[Entries with target coordinates]
** Start **
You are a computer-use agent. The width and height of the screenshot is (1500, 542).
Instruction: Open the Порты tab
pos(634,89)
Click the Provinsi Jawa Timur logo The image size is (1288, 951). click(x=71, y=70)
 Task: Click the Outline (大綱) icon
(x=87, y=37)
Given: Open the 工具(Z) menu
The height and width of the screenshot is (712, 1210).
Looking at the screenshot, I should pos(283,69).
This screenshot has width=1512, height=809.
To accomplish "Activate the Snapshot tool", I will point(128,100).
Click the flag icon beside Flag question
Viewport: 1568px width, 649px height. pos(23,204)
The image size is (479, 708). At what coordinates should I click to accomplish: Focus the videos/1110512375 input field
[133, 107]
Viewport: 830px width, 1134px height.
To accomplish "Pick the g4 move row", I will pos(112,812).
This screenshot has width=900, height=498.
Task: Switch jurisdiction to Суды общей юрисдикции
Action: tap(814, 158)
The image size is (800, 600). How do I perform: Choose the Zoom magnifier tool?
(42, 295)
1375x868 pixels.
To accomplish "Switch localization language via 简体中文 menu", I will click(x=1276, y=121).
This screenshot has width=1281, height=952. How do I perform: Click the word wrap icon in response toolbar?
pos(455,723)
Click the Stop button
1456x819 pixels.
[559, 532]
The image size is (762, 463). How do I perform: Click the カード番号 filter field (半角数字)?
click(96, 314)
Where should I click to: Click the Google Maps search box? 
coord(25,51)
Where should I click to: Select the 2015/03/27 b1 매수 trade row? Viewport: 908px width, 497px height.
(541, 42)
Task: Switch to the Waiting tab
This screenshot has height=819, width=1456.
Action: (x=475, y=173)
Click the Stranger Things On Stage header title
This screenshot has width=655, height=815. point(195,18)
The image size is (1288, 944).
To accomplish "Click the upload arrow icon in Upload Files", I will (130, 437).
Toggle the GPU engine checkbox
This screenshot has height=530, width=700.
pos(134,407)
** End **
Exercise requirements. Reproduce the entries, replacing "image size" with "frame size" wherever it appears and keeping everything else the same.

Output of the task.
You are a computer-use agent. The width and height of the screenshot is (1500, 542).
Instruction: Open the Порты tab
pos(634,89)
Click the Provinsi Jawa Timur logo The frame size is (1288, 951). click(x=71, y=70)
 Task: Click the Outline (大綱) icon
(x=87, y=37)
Given: Open the 工具(Z) menu
The height and width of the screenshot is (712, 1210).
Looking at the screenshot, I should pos(283,69).
This screenshot has width=1512, height=809.
To accomplish "Activate the Snapshot tool", I will point(128,100).
Click the flag icon beside Flag question
Viewport: 1568px width, 649px height. pos(23,204)
The frame size is (479, 708). At what coordinates should I click to accomplish: Focus the videos/1110512375 input field
[133, 107]
Viewport: 830px width, 1134px height.
To accomplish "Pick the g4 move row", I will pos(112,812).
This screenshot has width=900, height=498.
Task: Switch jurisdiction to Суды общей юрисдикции
Action: tap(814, 158)
The frame size is (800, 600). How do I perform: Choose the Zoom magnifier tool?
(42, 295)
1375x868 pixels.
To accomplish "Switch localization language via 简体中文 menu", I will click(x=1276, y=121).
This screenshot has width=1281, height=952. How do I perform: Click the word wrap icon in response toolbar?
pos(455,723)
Click the Stop button
1456x819 pixels.
[559, 532]
The frame size is (762, 463). How do I perform: Click the カード番号 filter field (半角数字)?
click(96, 314)
Where should I click to: Click the Google Maps search box? 
coord(25,51)
Where should I click to: Select the 2015/03/27 b1 매수 trade row? Viewport: 908px width, 497px height.
(541, 42)
Task: Switch to the Waiting tab
This screenshot has height=819, width=1456.
Action: (x=475, y=173)
Click the Stranger Things On Stage header title
This screenshot has width=655, height=815. point(195,18)
The frame size is (1288, 944).
To accomplish "Click the upload arrow icon in Upload Files", I will (130, 437).
Toggle the GPU engine checkbox
This screenshot has height=530, width=700.
pos(134,407)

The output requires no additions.